The author is a guitarist and bassist with over 35 years of experience as a musician.
The Vox Valvetronix VTX Series is a group of powerful guitar amps packed with useful amp models and effects. These amps have what it takes for practice or for the stage, and no matter what your goal there is a Vox Valvetronix amp to meet your needs.
The VT20X is an outstanding practice amp that comes in a small package. It's also a great choice for lugging around and jamming with your buddies.
The VT40X packs a little more punch and works great as a bedroom or basement amp for hobby players and intermediate guitarists.
The VT100X is a flexible 1x12 combo that's a solid choice for rehearsals or band situations that don't require a ton of firepower. It's an all-in-one package for gigging guitarists who need a bunch of different sounds in one portable unit.
Vox is a guitar amp company known for great combo amps and sweet British overdrive. Choosing a classic Vox tube combo amp is a no-brainer, but what about the Valvetronix Series? What happens when this legendary amp builder sets foot in digital territory?

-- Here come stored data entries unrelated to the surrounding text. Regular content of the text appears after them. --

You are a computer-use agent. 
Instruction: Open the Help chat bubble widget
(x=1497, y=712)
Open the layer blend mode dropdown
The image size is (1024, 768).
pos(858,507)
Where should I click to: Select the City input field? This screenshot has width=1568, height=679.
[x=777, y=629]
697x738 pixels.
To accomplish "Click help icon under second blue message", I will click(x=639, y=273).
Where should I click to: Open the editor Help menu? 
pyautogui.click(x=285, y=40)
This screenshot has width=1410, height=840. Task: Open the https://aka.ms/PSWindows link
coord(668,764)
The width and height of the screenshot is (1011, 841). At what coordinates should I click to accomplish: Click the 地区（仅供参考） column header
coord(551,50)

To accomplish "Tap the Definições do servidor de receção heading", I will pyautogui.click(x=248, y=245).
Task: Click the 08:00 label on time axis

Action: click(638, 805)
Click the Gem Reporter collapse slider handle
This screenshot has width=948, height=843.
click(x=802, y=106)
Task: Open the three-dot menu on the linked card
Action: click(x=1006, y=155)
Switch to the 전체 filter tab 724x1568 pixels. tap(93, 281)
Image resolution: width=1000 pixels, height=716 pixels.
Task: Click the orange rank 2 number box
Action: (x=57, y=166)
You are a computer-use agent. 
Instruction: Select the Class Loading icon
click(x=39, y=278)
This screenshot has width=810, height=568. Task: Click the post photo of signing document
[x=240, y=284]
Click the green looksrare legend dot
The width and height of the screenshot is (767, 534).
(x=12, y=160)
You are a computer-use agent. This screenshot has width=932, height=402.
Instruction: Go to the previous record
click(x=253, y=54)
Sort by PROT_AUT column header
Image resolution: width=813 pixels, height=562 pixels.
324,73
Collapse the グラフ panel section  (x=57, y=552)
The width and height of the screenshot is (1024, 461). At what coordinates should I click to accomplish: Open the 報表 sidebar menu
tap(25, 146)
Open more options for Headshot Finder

Vox is among the top guitar amp builders in the world, so you know you ought to expect good things. In this article, we'll look a little deeper into the Valvetronix guitar amp series.
Valvetronix VTX Features
The Valvetronix lineup is a direct competitor with amps like the Peavey Vypyr, Fender Mustang, and Line 6 Spider. Each brand brings something unique to the table, and Vox has a few tricks up its sleeve that separates their amps from the others in the field.
One major feature is the multi-stage tube pre-amp circuit. Here Vox combines a 12AX7 vacuum tube with the solid-state preamp. This isn't a new idea, and going back a decade or more there were several guitar manufacturers combining tubes and transistor technology in "hybrid" amps.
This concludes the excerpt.